Flights are running more on schedule and federal agencies are starting back up again — but the recovery may just be temporary.
How do you bounce back from the longest government shutdown in US history — especially when that reprieve may only be temporary?
After 35 days of sticking to his demands for $5 billion to fund his “big beautiful” border wall, President Donald Trump caved on Friday and agreed to sign a continuing resolution that will reopen the federal government through February 15.
That gives congressional leaders just over three weeks to hammer out a long-term solution, and as Vox’s Dylan Scott outlines, the four possible scenarios are daunting: Trump and congressional Democrats could reach a compromise on immigration that satisfies both parties, but that’s optimistic. More likely, the fight drags on, leading to even more shutdown possibilities, or they pass a continuing resolution that would make this entire stand-off all for nothing (with or without an emergency declaration).
And though the government is technically open again, the work now falls on federal officials to sort out the logistics to bring their agencies up to fully operational levels. Roughly a quarter of the federal government was affected directly by the shutdown. Some agencies have limped along with a skeleton staff for more than a month; other offices have been shuttered entirely.
Here’s how some of the most effected groups are starting to rebuild — even as they stare down the possibility that they may have to do this all over again.
Furloughed workers are getting paid — but that doesn’t help everyone
Roughly 800,000 federal workers received IOUs instead of actual paychecks for the last two pay periods. But if everything goes to plan, they should be getting their money as soon as possible, which will likely be sometime mid-next week.
Congress agreed on a bill to provide back pay for federal workers — both for this latest closure as well as any future government shutdowns to come — and Trump signed it into law last week.
Federal contractors, however, are being left behind. Everyone from janitors at federal buildings to the security guards and cafeteria workers are excluded from the back pay guarantee. It’s just yet another example of how low-wage workers have shouldered the heaviest burdens of the partial government shutdown, and how they have little recourse to get back the work hours and money they deserve.
Aviation workers helped spur the government reopening. They’re hopeful — but not entirely optimistic — that it will stay that way
Air traffic controllers — who went unpaid but were required to show up to work during the shutdown — were seemingly the ultimate tipping point to end the impasse after low staffing levels triggered airport delays across the country. LaGuardia Airport in New York, one of the busiest airports in the US, was forced to halt all incoming flights for 90 minutes on Friday because too many air traffic controllers had called in sick that day, and there weren’t enough employees to safely land the planes. This caused a cascade of delays throughout the East Coast; hours later Trump announced that he agreed to a temporary stop-gap for government funding.

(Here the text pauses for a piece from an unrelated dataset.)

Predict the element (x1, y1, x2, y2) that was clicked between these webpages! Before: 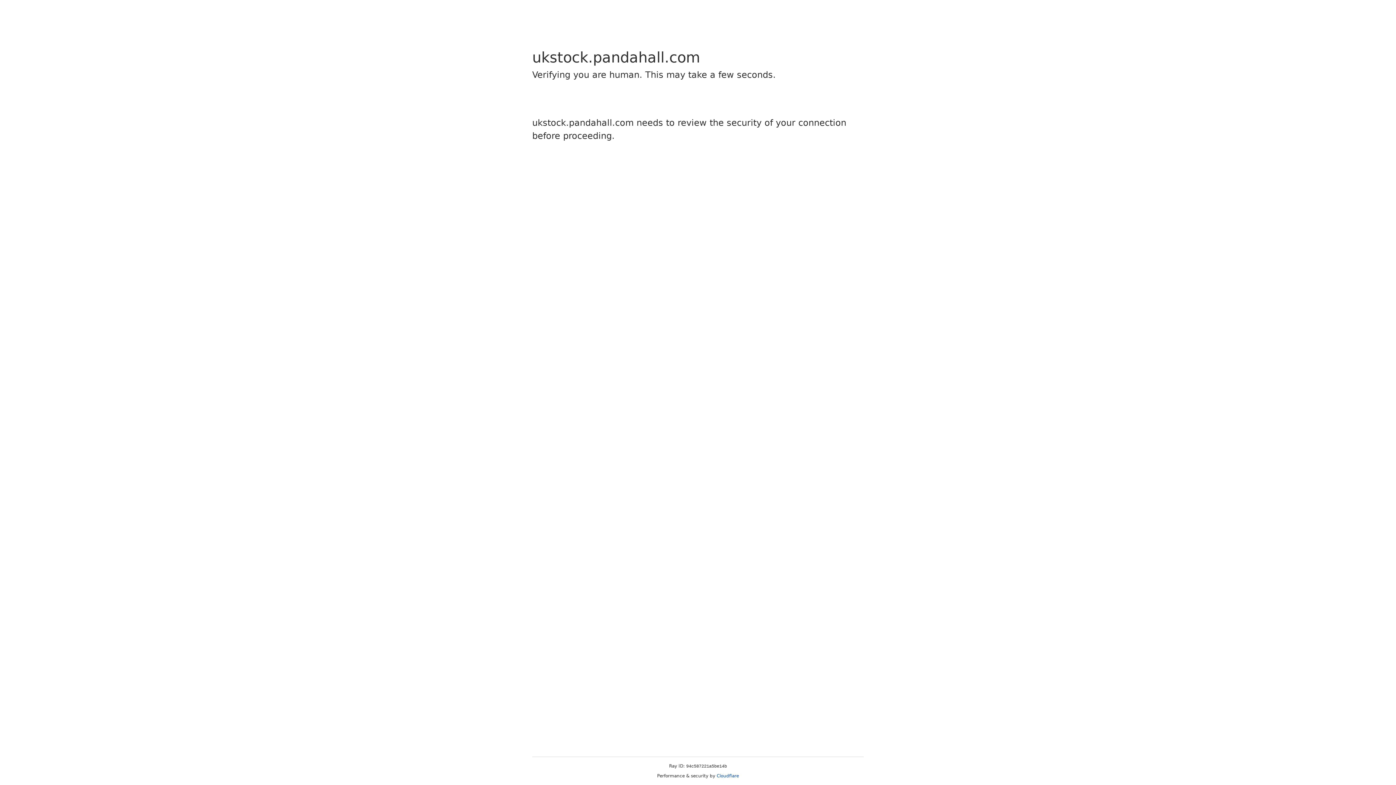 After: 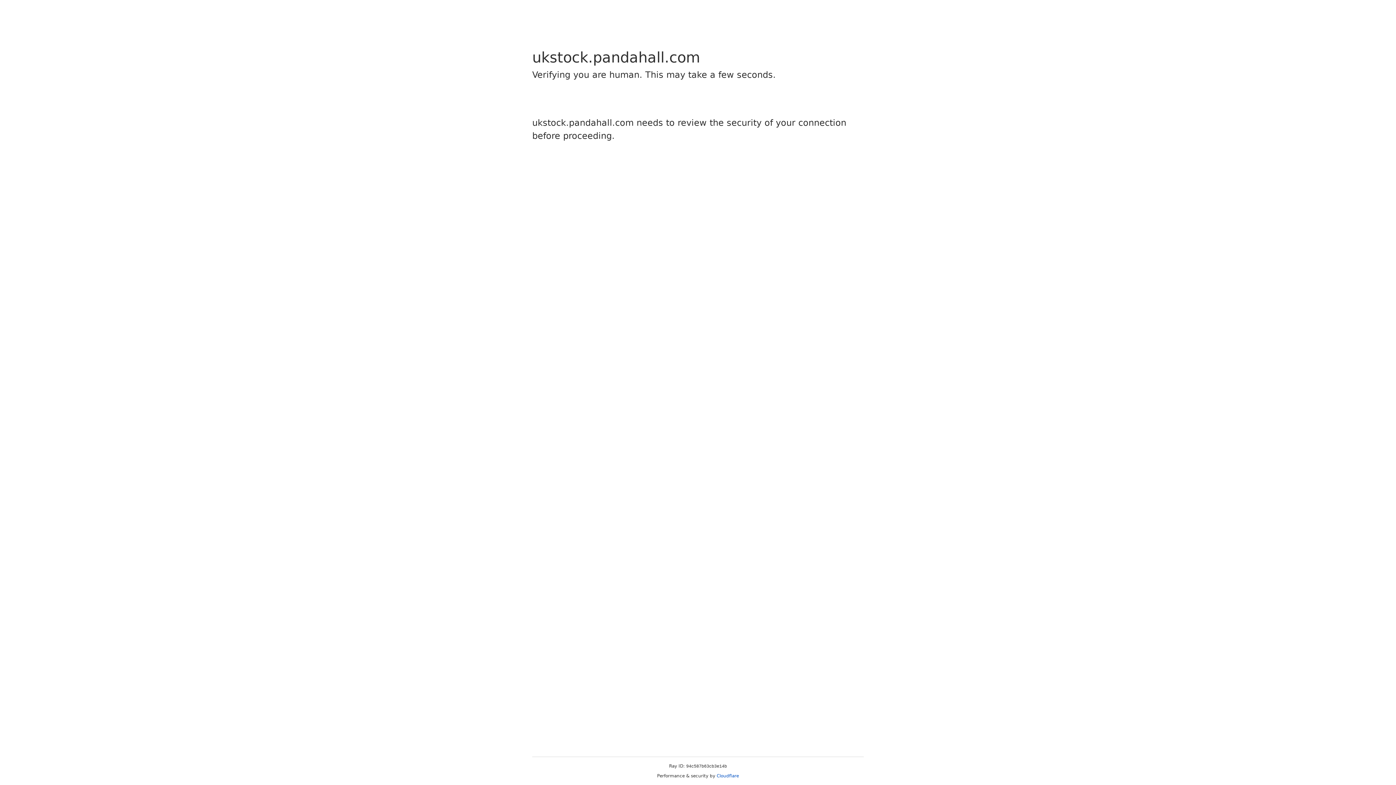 Action: label: Cloudflare bbox: (716, 773, 739, 778)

The Federal Aviation Administration reports that flights are now departing on schedule at airports across the country. And though unions representing air traffic controllers and flight crews have expressed relief that their members will get paid once again, they’re putting pressure on lawmakers to come up with a long-term solution that extends beyond the funding deadline next month.
“The constant funding crises that arise from stop-and-go funding continue to wreak havoc on our system and perpetuate the current staffing crisis, which has resulted in a 30-year low of certified professional controllers,” Paul Rinaldi, president of the National Air Traffic Controllers Association, the controllers’ union, said in statement.
IRS backlogs may delay tax refunds
Tax season officially kicks off on Monday, but it’s unclear whether the IRS will be able to make up for 35 days of preparation time that was lost to Trump’s border wall gambit.
As Vox’s German Lopez reported during the shutdown, the IRS retained around 46,000 workers, or 57.4 percent its workforce. This allowed employees to prepare for sending out tax refunds, even as they worked without pay, with the hope that federal closures wouldn’t cause significant delays.
Now it appears there is quite a backlog for IRS employees to wade through. The American Institute of CPAs, which represents tax preparers, wrote in a letter to Treasury Secretary Steve Mnuchin and IRS Commissioner Chuck Rettig that their members are concerned about the ripple effect of delays to online services.
“Without a shutdown, it often takes multiple contacts with the IRS to resolve a situation,” the letter read. “We expect tremendous additional time to work with the IRS on correspondence once the shutdown ends.”
Smithsonian museums and the National Zoo are taking a few days to open their doors again
Smithsonian museums and the National Zoo will begin accepting new visitors on Tuesday. All 21 institutions under the Smithsonian umbrella, along with the National Zoo, have been closed since New Years, when reserve funding ran out. This meant the museums were closed during what’s typically a busy holiday season.
According to the Washington Post, the Smithsonian reported losing about $1.5 million in revenue during the first 10 days of closures. And for every additional week after that, the institutions reportedly lost $1 million from side income, for everything from food and beverage sales to Imax theater tickets to parking fees.
The shutdown has already had lasting damage
As some agencies scramble to bring operation levels back up to 100 percent, others must deal with ill-effects that may linger for weeks, if not indefinitely.
Civil and immigrant courts were frozen on ice; cases that were postponed may not be addressed for weeks, and in some instances, for years. National parks in some regions were destroyed, with human waste overflowing trash cans, and outright vandalism that will only add to an $11 billion maintenance backlog. The shutdown significantly hindered economic growth, undercut basic needs for Native American tribes, jeopardized food safety and made life unnecessarily difficult for America’s most vulnerable communities.
The list of damages goes on and on. Vox’s Nicole Fallert found at least 35 different ways the shutdown adversely affected everyday Americans.
But despite the real-world consequences, there’s a chance we might find ourselves the exact same bind in just three weeks. Only this time, each agency’s funding lapse would just be compounding on the laundry list of damages they’re just beginning to fix.